Isaiah 19:10. The word שָׁתוֹת occurs again only Psalms 11:3; and there means undoubtedly “pillars, posts.” This meaning suits perfectly in this place also. Only verse 10 is not to be connected with what precedes, but is to be construed as the theme for what follows, yet in the sense that the following verses specify exclusively the notion שׁתות. Only at the end of Isaiah 19:15 the underlying thought of Isaiah 19:10 recurs. For “head and tail, palm branch and rush” is only another expression for that which is called “foundation pillars and hired laborers.”——שֶׂכֶר (compare שָׂכִיר, mercenarius) means “merces, pay,” and occurs again only Proverbs 11:18. They are, therefore, “quœstum facientes, hired laborers;” a comprehensive designation of the lower classes.——The expression אגמי נפשׂ recalls אַגְמֵי מַיִם Isaiah 14:23. The meaning “troubled,” which some give to אגמי in our text, would form a solitary instance. Everywhere else the word means “stagnum, palus” (Isaiah 35:7; Isaiah 41:18; Isaiah 42:15), or “arundinetum” (Jeremiah 51:32). The word is used for the pools, puddles, swamps made by the Nile (Exodus 7:19; Exodus 8:1).
Isaiah 19:11. בָּעַר is verb. denom. from בָּעַר, brutus, stolidus. The Niph. only here in Isaiah; comp. Jeremiah 10:14; Jeremiah 10:21.——אֲנִי, this is said because the prophet has in mind a single priest: he thinks, perhaps, of the ʼαρχιερεύς, “the chief of the entire priesthood,” (Ebers, l. c. p. 344).
Isaiah 19:13. נואלו, “infatuated,” only here in Isa; comp. Numbers 12:11; Jeremiah 5:4; Jeremiah 50:36.——נִשָּׁא, “betrayed;” Niph. only here; Hiph. Isaiah 36:14; Isaiah 37:10.——נֹף is = מֹף. Memphis (comp. Delitzsch and Brugsch Hist. d’Egyptc).——פִנָּה “the corner;” then by metonymy for אֶבֶיּֽפ׳ “the corner-stone,” Job 38:6; comp. Isaiah 28:15; Jeremiah 51:26; Psalms 118:22.
Isaiah 19:14. עִוְעִים, “perverseness,” ἅπ. λεγ., compare רוּחַ שֶׁקֶר 1 Kings 22:22 sq.——בקרבה see on Isaiah 19:1. מָּסַךְ, Isaiah 5:22.
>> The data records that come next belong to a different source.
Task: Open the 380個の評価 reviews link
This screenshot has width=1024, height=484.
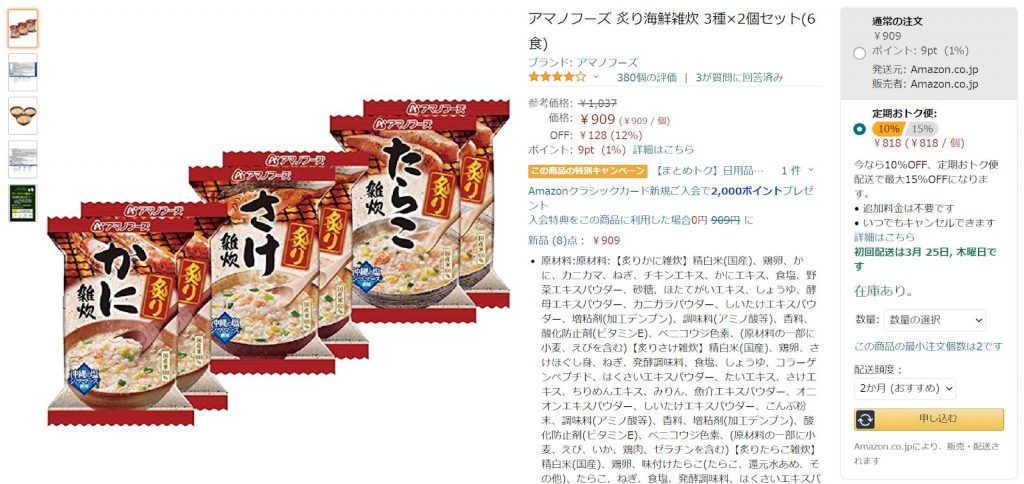Action: (x=647, y=77)
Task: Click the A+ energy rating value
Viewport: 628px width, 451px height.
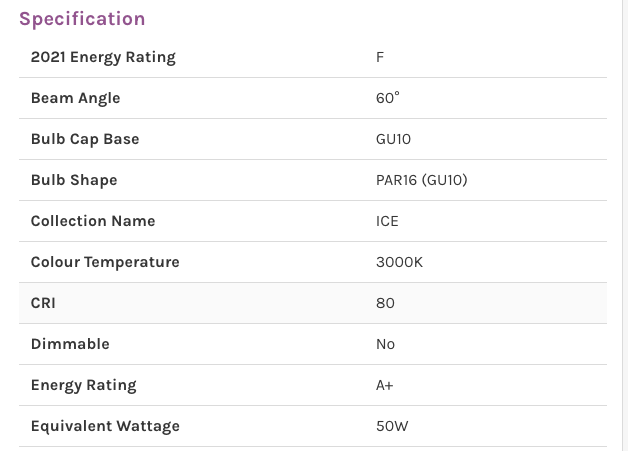Action: coord(384,385)
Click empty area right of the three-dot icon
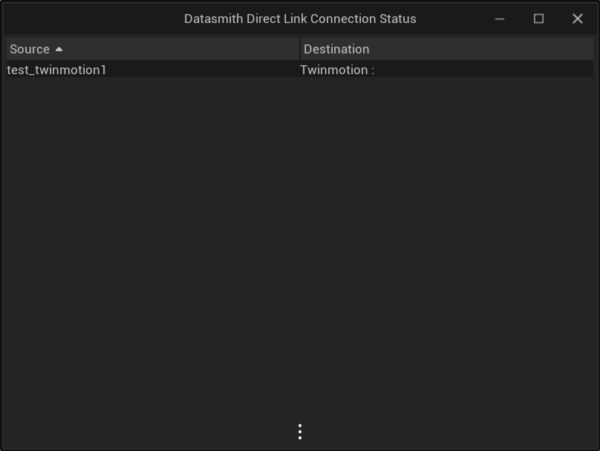 [450, 432]
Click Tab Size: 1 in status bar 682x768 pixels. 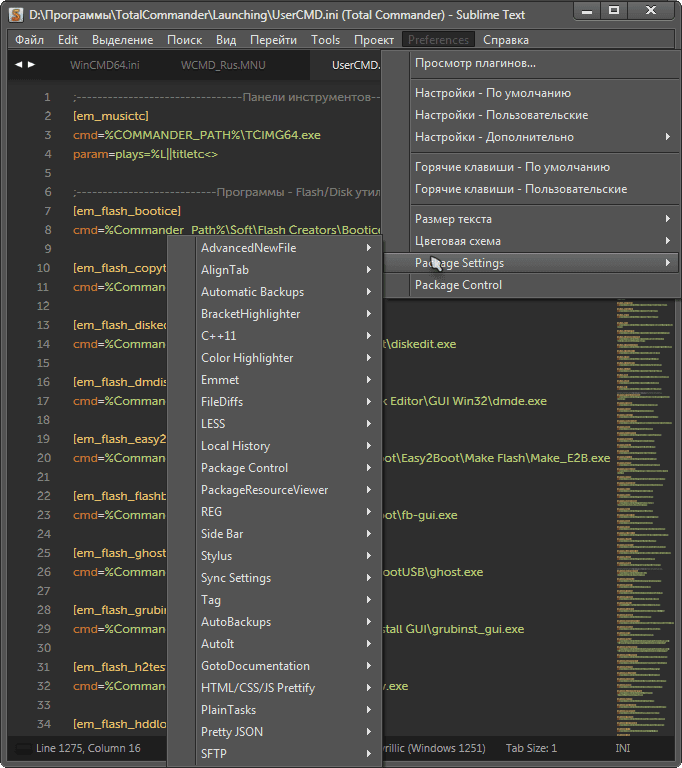coord(531,748)
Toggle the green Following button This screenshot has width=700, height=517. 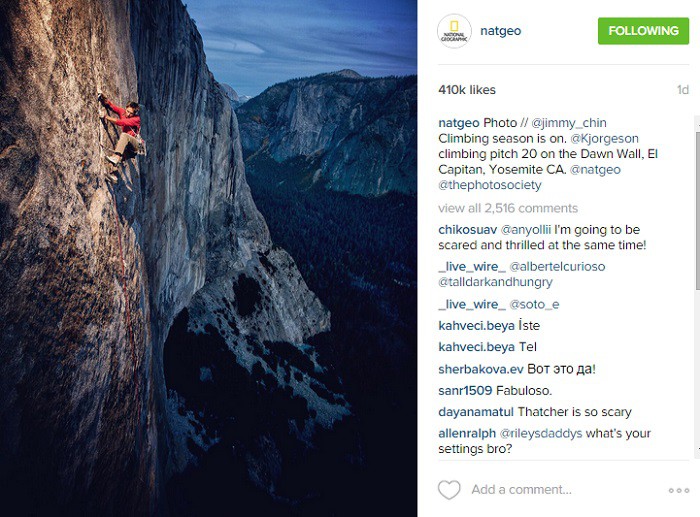tap(643, 31)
Isaiah 19:15. וְ before זנב and אגמון is here equivalent to “or” (comp Ewald, § 352, a; Jeremiah 44:28)
EXEGETICAL AND CRITICAL
1. Jehovah draws near to the judgment against Egypt: the idols flee, the nation is dispirited (Isaiah 19:1). This is the theme of the discourse. In what follows the Prophet lets the Lord Himself set forth how He means to carry out in detail what is announced in Isaiah 19:1. The Egyptians shall war on one another (Isaiah 19:2); bereft of all prudent deliberation, they shall seek counsel from the idols and wizards (Isaiah 19:3). But it is of no use. Egypt is subjected to a harsh rule (Isaiah 19:4). The Nile dries up; its rushes and canes wither (Isaiah 19:5-6), and also the meadows and fields on its banks (Isaiah 19:7); its fisheries come to a miserable end (Isaiah 19:8); the preparation of linen and cotton stuff ceases (Isaiah 19:9). The highest as well as the lowest classes are ruined (Isaiah 19:10); the priests and the wise men that boast an ancient royal descent are at an end with their wisdom; they know not what the Lord has determined concerning Egypt (Isaiah 19:11-12); they are altogether perplexed in their thoughts, so that they only lead Egypt about in a maze (Isaiah 19:13-14). Neither for the highest nor the lowest does labor for the general benefit succeed any more (Isaiah 19:15).
2. The burden——midst of it.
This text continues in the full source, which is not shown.